AIM: Copy the data below exactly as it appears, line for line, without changing anything.

DATA PROVIDED:
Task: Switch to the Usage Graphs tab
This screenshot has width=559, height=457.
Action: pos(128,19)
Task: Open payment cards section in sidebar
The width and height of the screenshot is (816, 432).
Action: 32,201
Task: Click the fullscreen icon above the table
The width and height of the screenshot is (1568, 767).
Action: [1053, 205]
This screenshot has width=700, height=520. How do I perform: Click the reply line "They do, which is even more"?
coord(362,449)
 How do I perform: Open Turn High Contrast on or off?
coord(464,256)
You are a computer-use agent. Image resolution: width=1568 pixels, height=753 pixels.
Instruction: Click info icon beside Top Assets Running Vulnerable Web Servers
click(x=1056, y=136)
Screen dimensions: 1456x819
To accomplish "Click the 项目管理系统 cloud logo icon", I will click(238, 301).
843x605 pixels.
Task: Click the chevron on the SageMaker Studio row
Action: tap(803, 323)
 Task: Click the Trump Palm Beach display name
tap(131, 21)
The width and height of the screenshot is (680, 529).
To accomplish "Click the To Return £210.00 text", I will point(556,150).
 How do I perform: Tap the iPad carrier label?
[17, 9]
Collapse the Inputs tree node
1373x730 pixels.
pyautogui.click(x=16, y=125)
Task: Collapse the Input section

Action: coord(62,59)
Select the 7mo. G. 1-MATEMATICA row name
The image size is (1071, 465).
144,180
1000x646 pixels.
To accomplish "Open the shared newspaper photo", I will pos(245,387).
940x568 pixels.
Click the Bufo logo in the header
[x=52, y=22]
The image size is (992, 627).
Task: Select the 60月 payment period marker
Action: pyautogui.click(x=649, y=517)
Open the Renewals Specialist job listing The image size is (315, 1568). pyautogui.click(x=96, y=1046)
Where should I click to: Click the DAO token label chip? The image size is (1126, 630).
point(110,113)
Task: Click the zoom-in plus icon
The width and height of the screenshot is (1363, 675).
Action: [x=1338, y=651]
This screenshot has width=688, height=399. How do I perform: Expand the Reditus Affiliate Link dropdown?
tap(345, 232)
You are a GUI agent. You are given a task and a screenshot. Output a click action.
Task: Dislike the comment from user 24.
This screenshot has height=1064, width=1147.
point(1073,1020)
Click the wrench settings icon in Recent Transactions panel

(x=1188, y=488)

WRITTEN RESPONSE:
Task: Switch to the Usage Graphs tab
This screenshot has width=559, height=457.
Action: pos(128,19)
Task: Open payment cards section in sidebar
The width and height of the screenshot is (816, 432).
Action: 32,201
Task: Click the fullscreen icon above the table
The width and height of the screenshot is (1568, 767).
Action: [1053, 205]
This screenshot has width=700, height=520. How do I perform: Click the reply line "They do, which is even more"?
coord(362,449)
 How do I perform: Open Turn High Contrast on or off?
coord(464,256)
You are a computer-use agent. Image resolution: width=1568 pixels, height=753 pixels.
Instruction: Click info icon beside Top Assets Running Vulnerable Web Servers
click(x=1056, y=136)
Screen dimensions: 1456x819
To accomplish "Click the 项目管理系统 cloud logo icon", I will click(238, 301).
843x605 pixels.
Task: Click the chevron on the SageMaker Studio row
Action: tap(803, 323)
 Task: Click the Trump Palm Beach display name
tap(131, 21)
The width and height of the screenshot is (680, 529).
To accomplish "Click the To Return £210.00 text", I will point(556,150).
 How do I perform: Tap the iPad carrier label?
[17, 9]
Collapse the Inputs tree node
1373x730 pixels.
pyautogui.click(x=16, y=125)
Task: Collapse the Input section

Action: coord(62,59)
Select the 7mo. G. 1-MATEMATICA row name
The image size is (1071, 465).
144,180
1000x646 pixels.
To accomplish "Open the shared newspaper photo", I will pos(245,387).
940x568 pixels.
Click the Bufo logo in the header
[x=52, y=22]
The image size is (992, 627).
Task: Select the 60月 payment period marker
Action: pyautogui.click(x=649, y=517)
Open the Renewals Specialist job listing The image size is (315, 1568). pyautogui.click(x=96, y=1046)
Where should I click to: Click the DAO token label chip? The image size is (1126, 630).
point(110,113)
Task: Click the zoom-in plus icon
The width and height of the screenshot is (1363, 675).
Action: [x=1338, y=651]
This screenshot has width=688, height=399. How do I perform: Expand the Reditus Affiliate Link dropdown?
tap(345, 232)
You are a GUI agent. You are given a task and a screenshot. Output a click action.
Task: Dislike the comment from user 24.
This screenshot has height=1064, width=1147.
point(1073,1020)
Click the wrench settings icon in Recent Transactions panel

(x=1188, y=488)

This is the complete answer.